Segment Start: RECORDS TO PROCESS

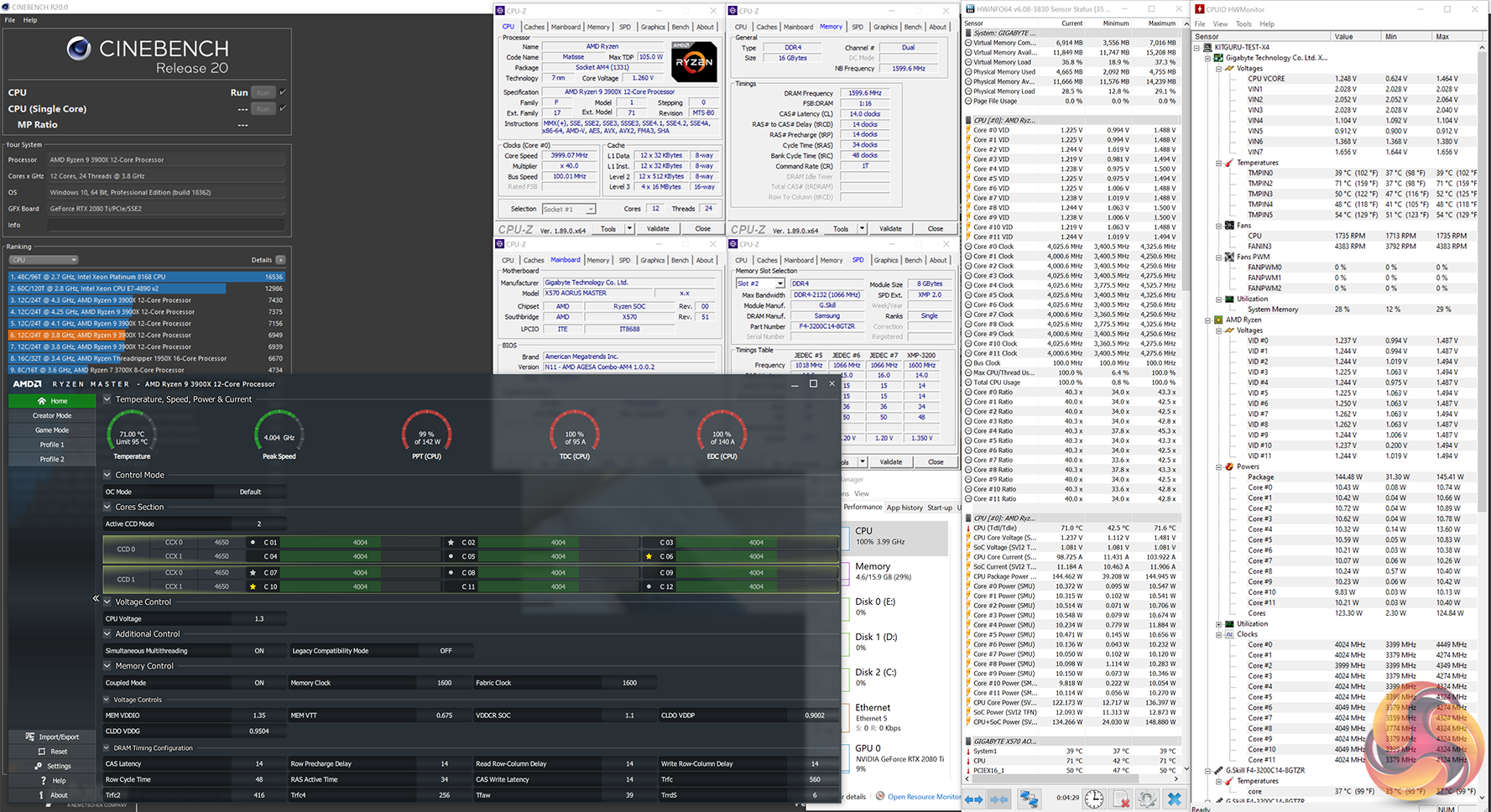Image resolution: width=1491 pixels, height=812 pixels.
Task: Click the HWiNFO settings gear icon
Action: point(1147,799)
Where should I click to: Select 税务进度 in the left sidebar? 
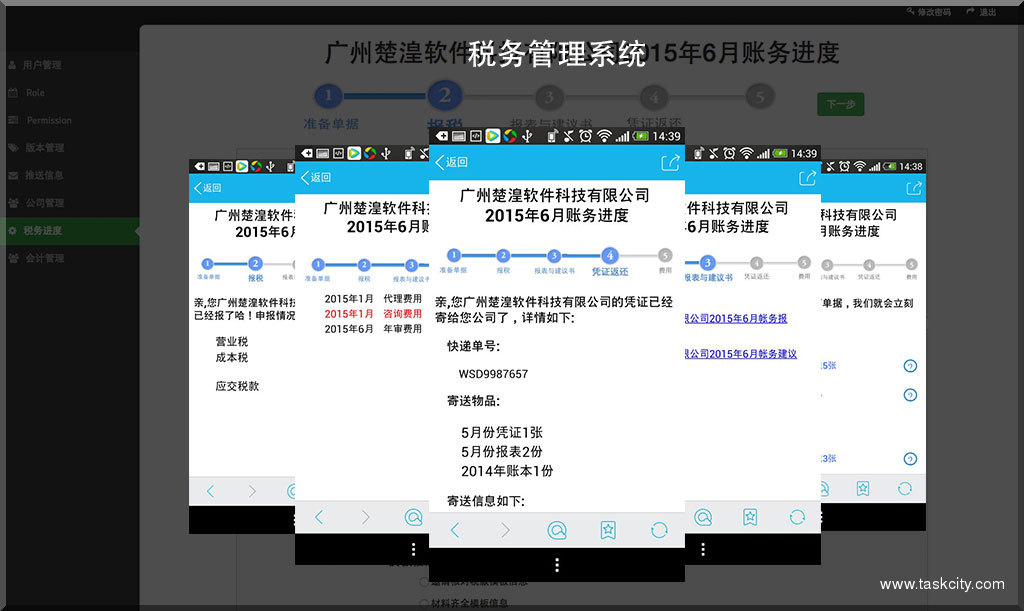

Segment End: RECORDS TO PROCESS
Segment Start: RECORDS TO PROCESS

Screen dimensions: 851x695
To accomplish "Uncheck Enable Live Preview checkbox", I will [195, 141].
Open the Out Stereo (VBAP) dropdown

Segment End: RECORDS TO PROCESS

(PROBLEM TO SOLVE): Beginning with the line holding "Screen dimensions: 851x695" and ending with the line holding "Open the Out Stereo (VBAP) dropdown", write out the stretch of material above exactly; add no further lines.

(REPLY TO THE EXERCISE):
Screen dimensions: 851x695
To accomplish "Uncheck Enable Live Preview checkbox", I will [195, 141].
Open the Out Stereo (VBAP) dropdown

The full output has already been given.